* **Stated exercise**
Display each line of the data that contains the word "dimensions".

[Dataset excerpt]
※ ※ ※

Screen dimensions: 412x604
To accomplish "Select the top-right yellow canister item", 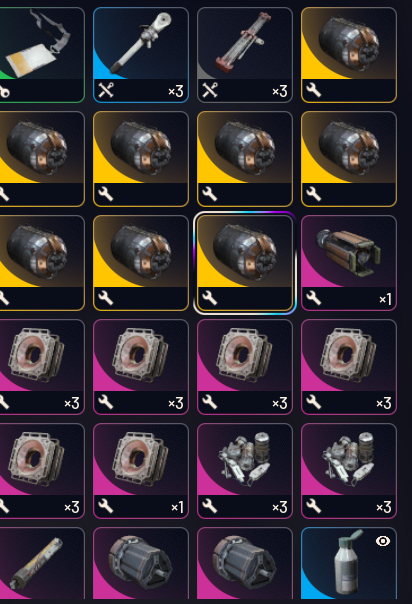I will 349,55.
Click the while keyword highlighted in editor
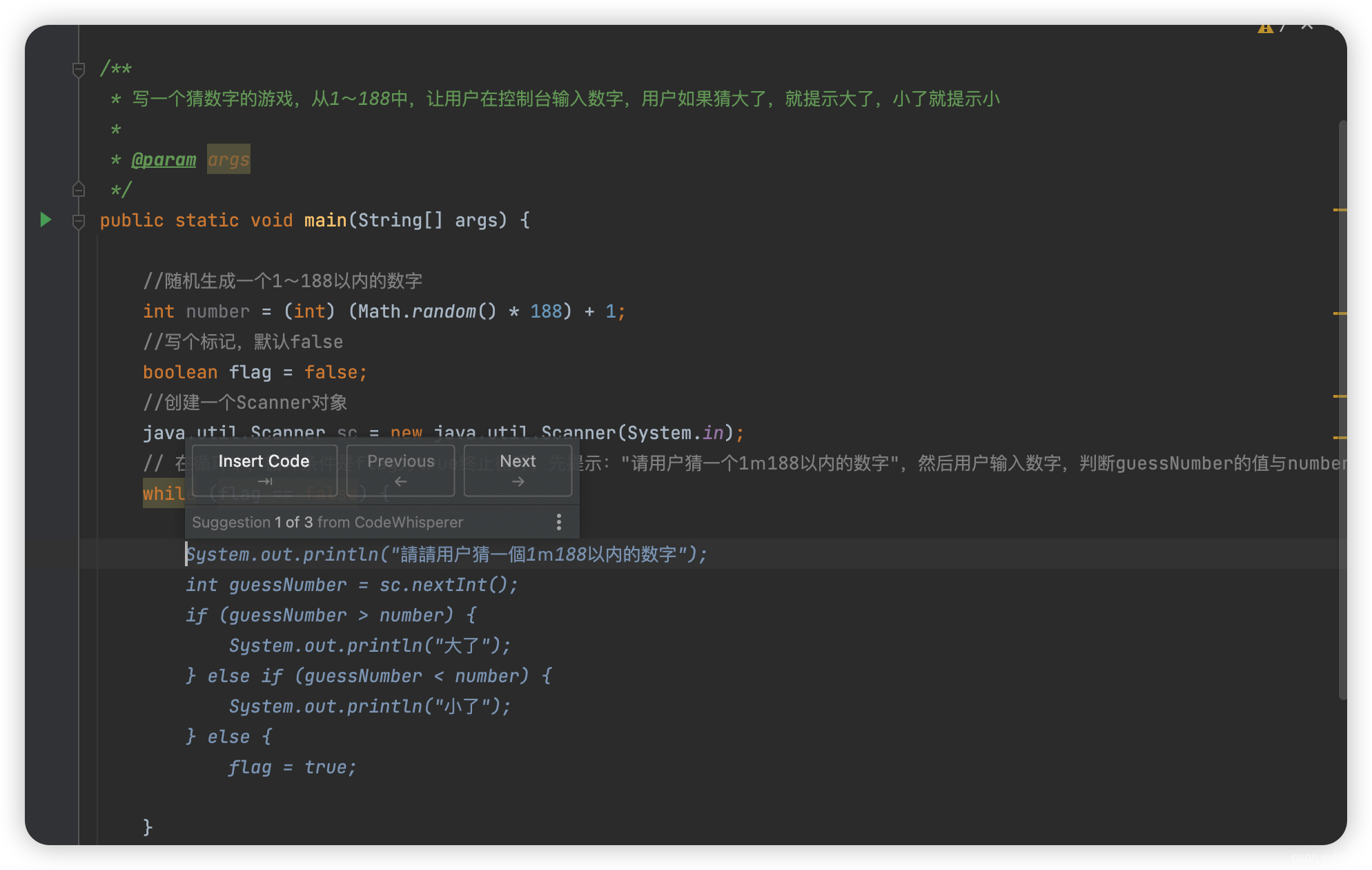Viewport: 1372px width, 870px height. pos(164,494)
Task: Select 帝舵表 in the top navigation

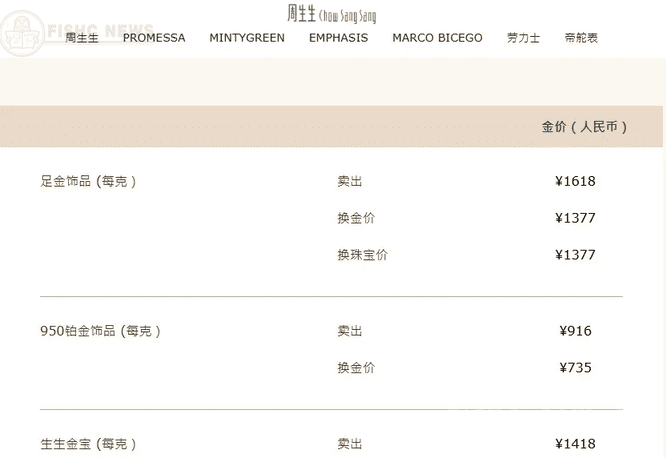Action: [581, 38]
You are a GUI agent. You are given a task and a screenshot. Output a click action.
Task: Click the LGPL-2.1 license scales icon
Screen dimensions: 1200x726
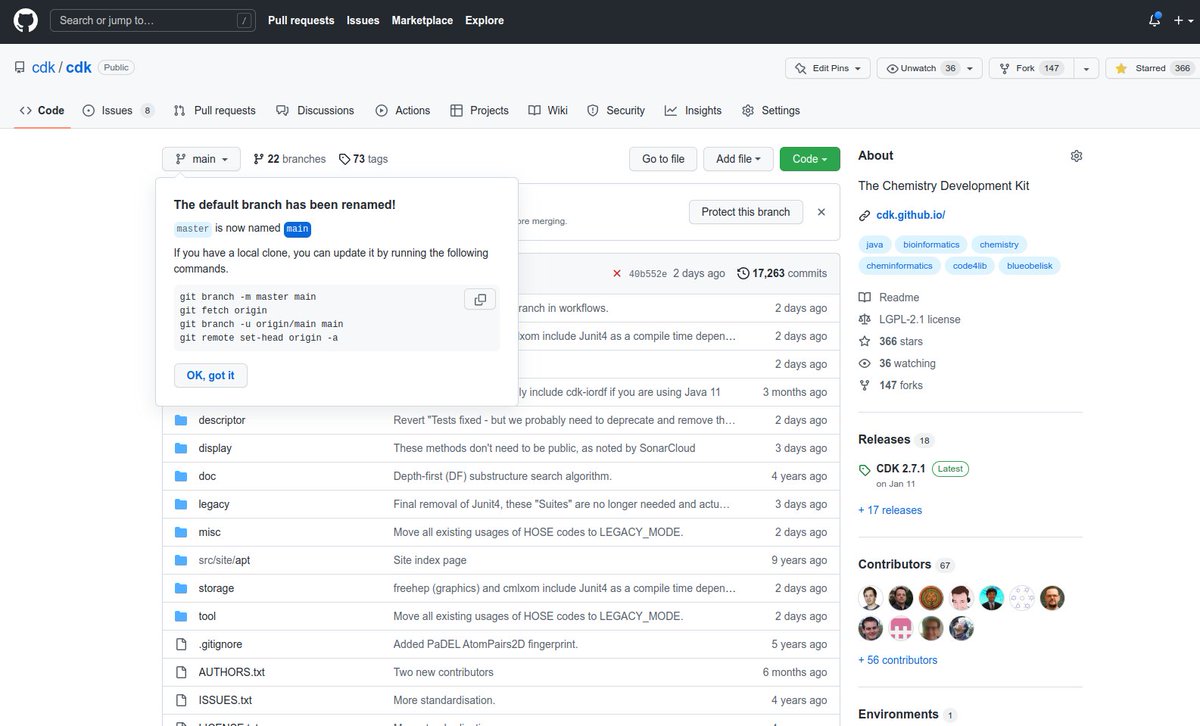tap(864, 318)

※ ※ ※

* **Exercise response**
Screen dimensions: 412x604
Screen dimensions: 1200x726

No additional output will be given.